Friday, April 11, 2008

Centering

I have an east facing bedroom window. It's one of the most glorious things about this little apartment, and it completely makes the shitty painting job disappear into the glow of morning light. (Of course, if you look at the ceiling, you can still see that someone painted over those stupid glow stars, but I am willing to forgive even that at this time of the day). Right now the cats are basking in the sun, and I have spent the morning lying in bed reading and writing.

I have come to the conclusion that the only way writing an essays is fun is if you are lying in the morning sun, and petting a cat. It makes the process much less painful.

But, this blog is not about my love of vitamin D, or lying in bed. It's about knitting, and reading. ("What?" you say, "reading? Could've fooled us!" To that I say "...shhhh.")

Lately the idea of concentric circles has been figuring into life as a symbol for the individual's position in society. In my literary theory class, concentric circles have been used to illustrate how each of us stand in relationship to other ideas, languages, and communities. I stand in the middle, and from my fixed point of identity, reach outwards. The farther away from that fixed center the harder it may be to understand,and to be true, perhaps those outermost circles are simply impossible to grasp. But the concentric circles that fall close to me are my foundation: friends, family, cats basking in the morning life.

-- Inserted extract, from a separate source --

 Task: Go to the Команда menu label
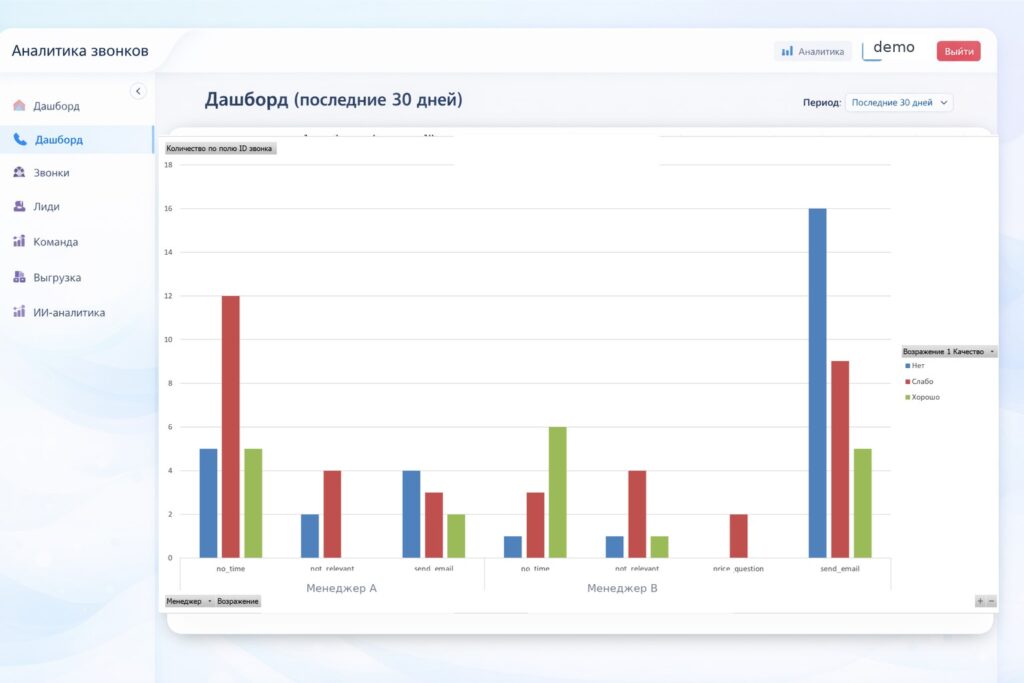[x=55, y=242]
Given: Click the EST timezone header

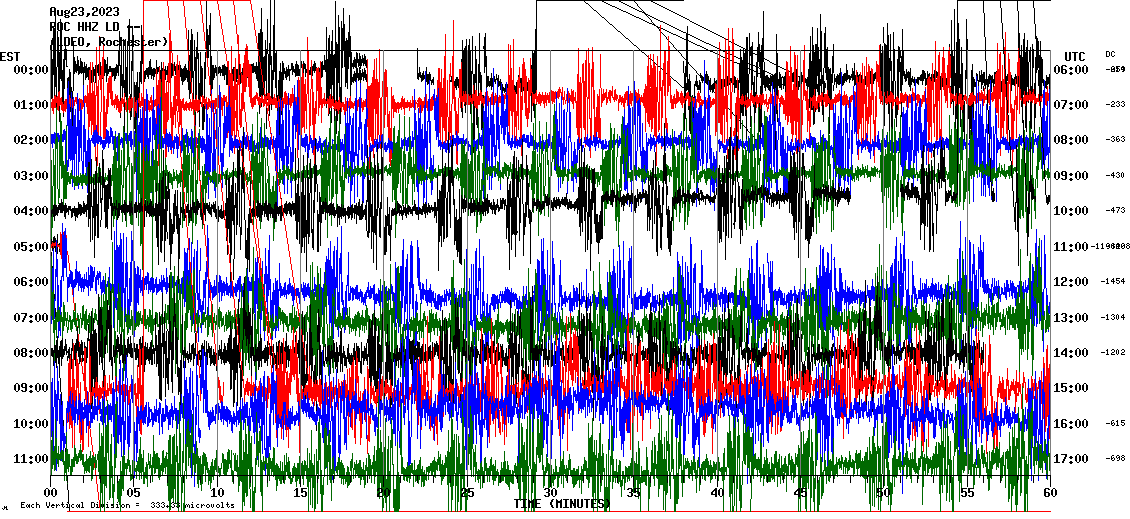Looking at the screenshot, I should pos(10,55).
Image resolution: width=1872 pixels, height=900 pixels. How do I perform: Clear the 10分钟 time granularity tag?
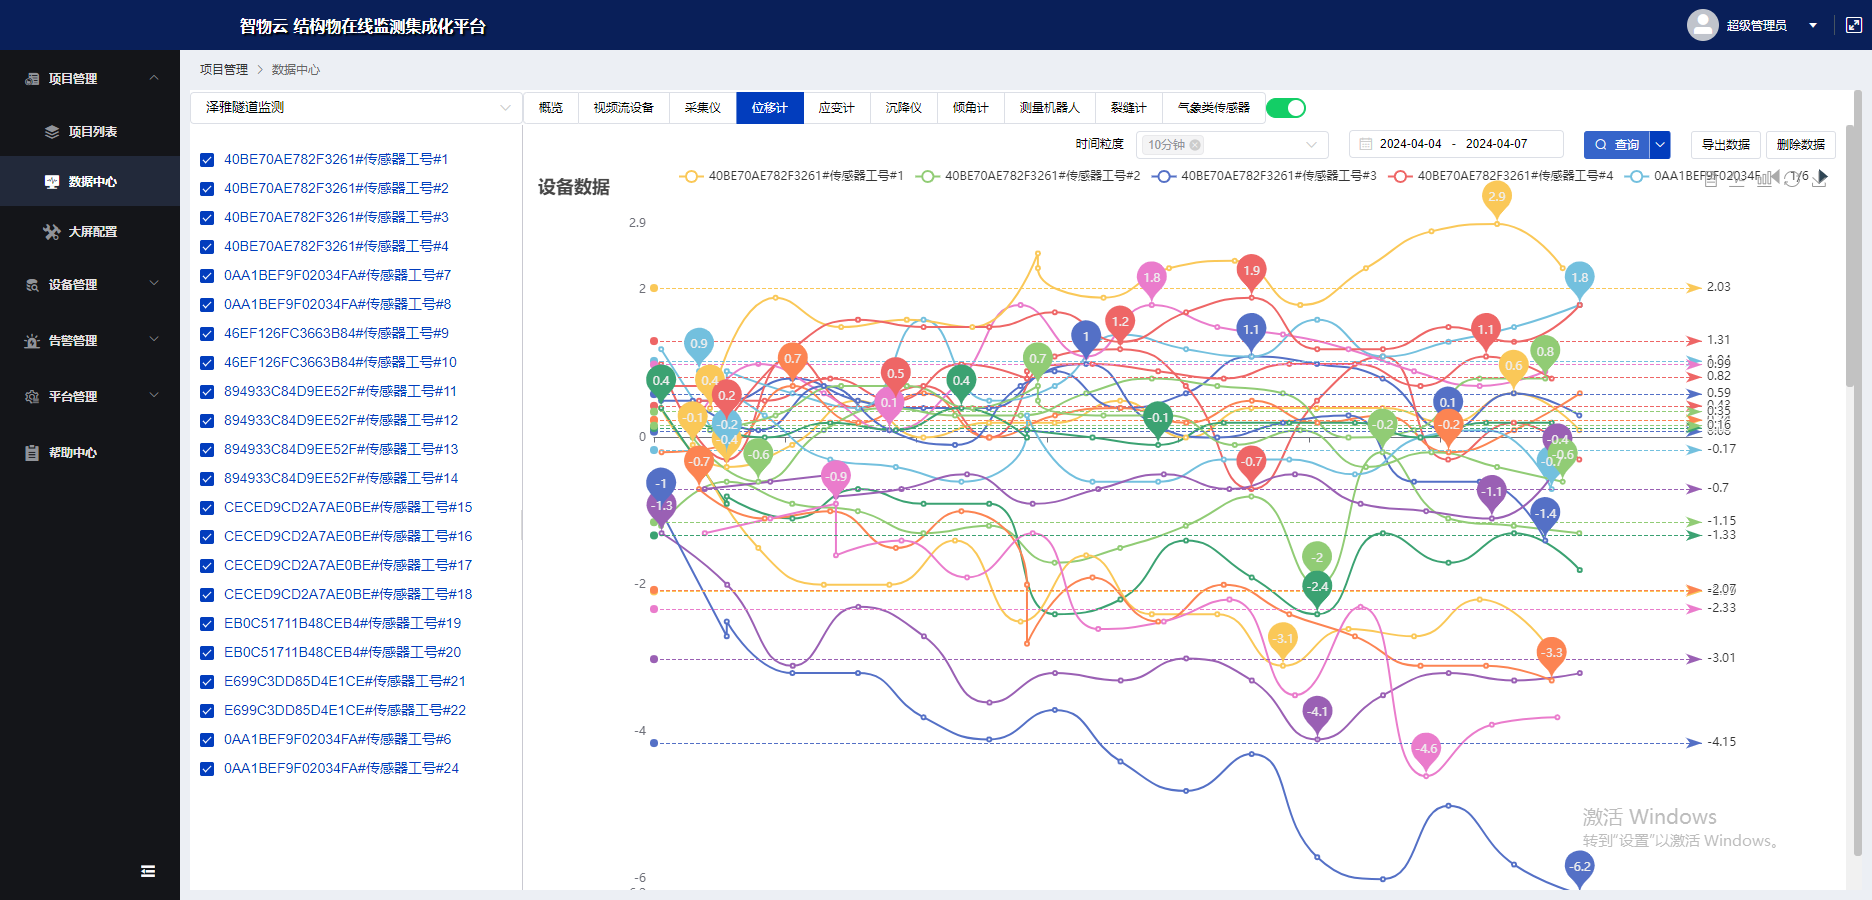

All those familiar, comforting attributes are as different as if they are a foreign language or culture, but they lay closer to my understanding.

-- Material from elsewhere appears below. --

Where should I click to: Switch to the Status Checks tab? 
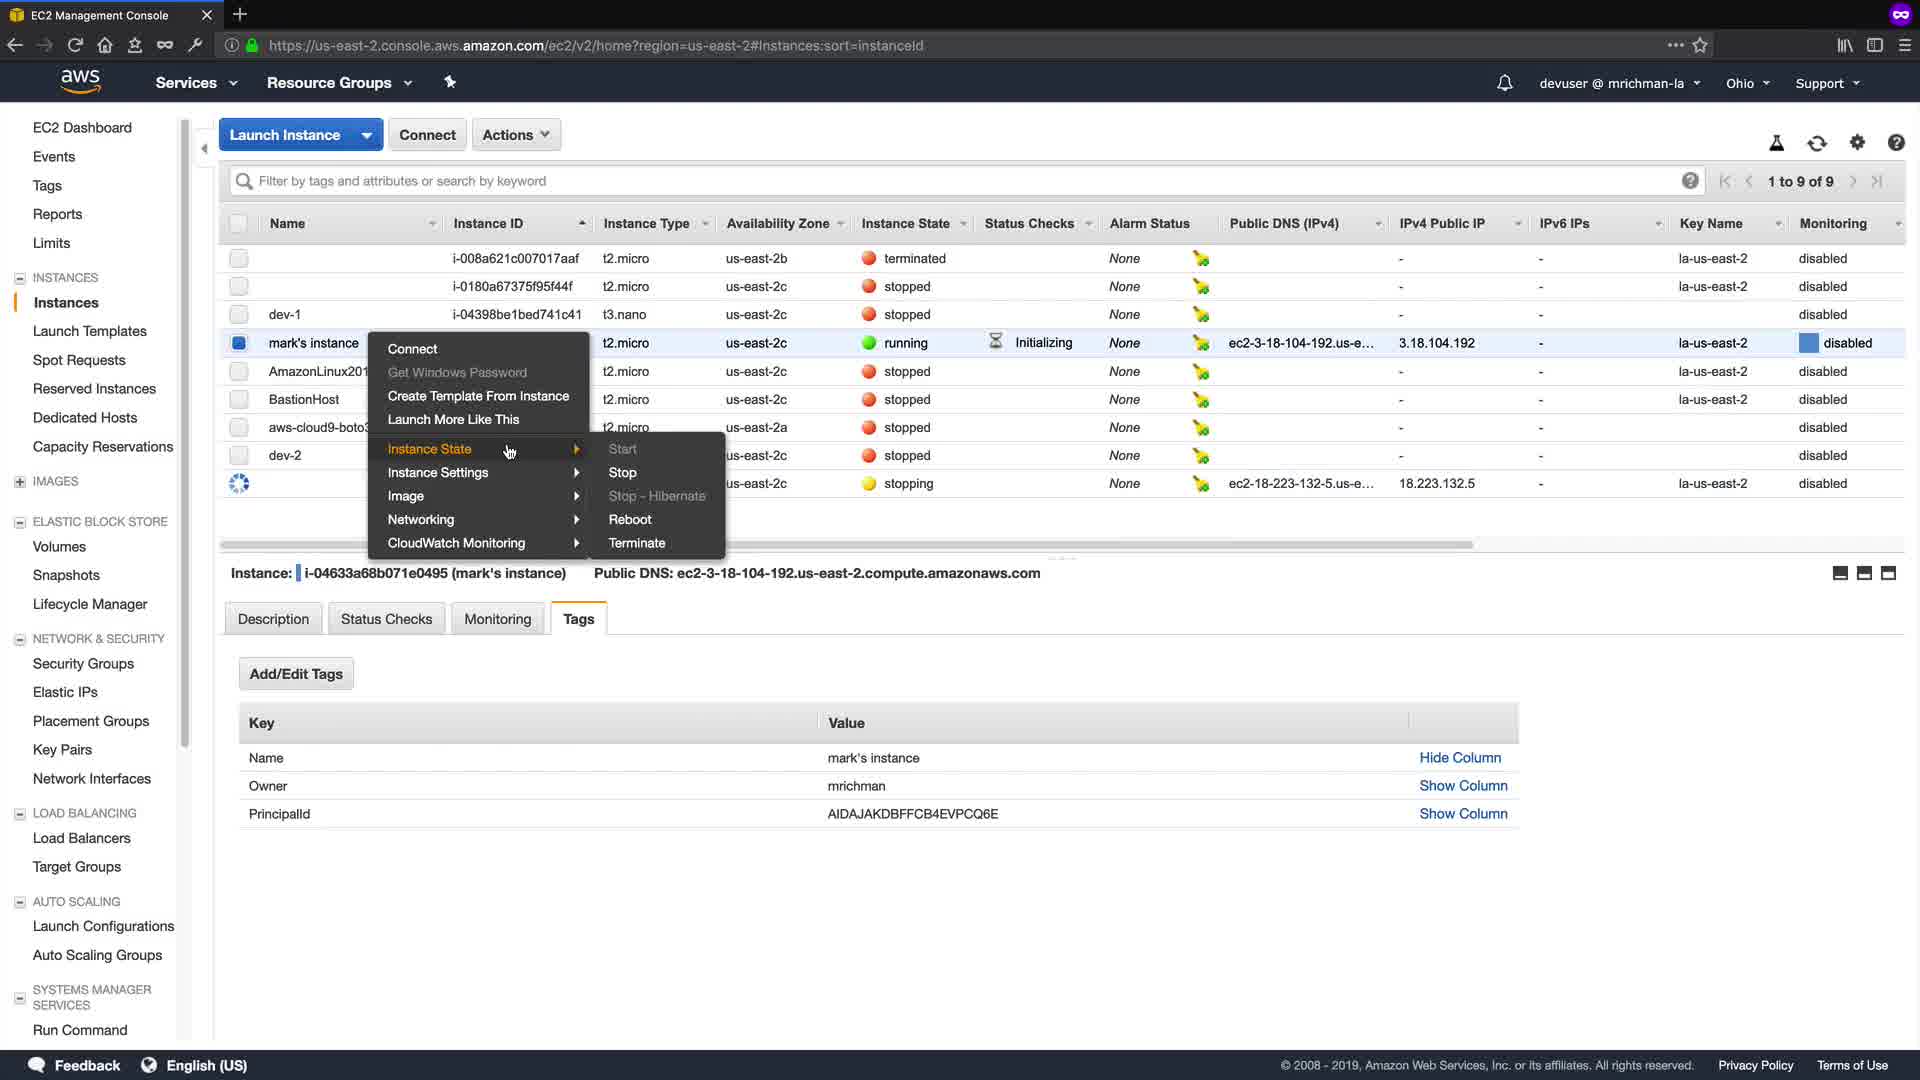(x=386, y=619)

The same could be said about knitting, or at least my two current projects. Both the Hemlock Ring Blanket and the Pinwheel Sweater are made up of concentric cirlces (the pinwheel sweater has somewhere around 130 rounds, and I'm sure the blanket has many more.) You cast on a foundation, a small number of stitches,and from that center point your work grows outwards. As the stitches increase, they can become unwieldy, hard to manage. The rows stretch out to incomprehensible numbers of individual stitches, and you trudge on, for the most part blindly trusting they are doing the right thing, interacting with the middle as they should.

The greatest leap of faith is to assume that when you cast off those 500 stitches (or however many you have) that everything has worked. That the pile of fabric hanging heavy on the needles will indeed transform into a cohesive whole. But in order to get to that point you have to put faith in the power of concentric circles to interact in a way we are used to. There must always be a center, and only from that fixed point can the design radiate outwards.

A representation of my week in pictures could look something like below:



Lucy has decided her favorite place is the bathtub. I have no idea why. But if concentric circles are a symbol of stability and individuality, these photographs can be symbolic of how hilarious life can be.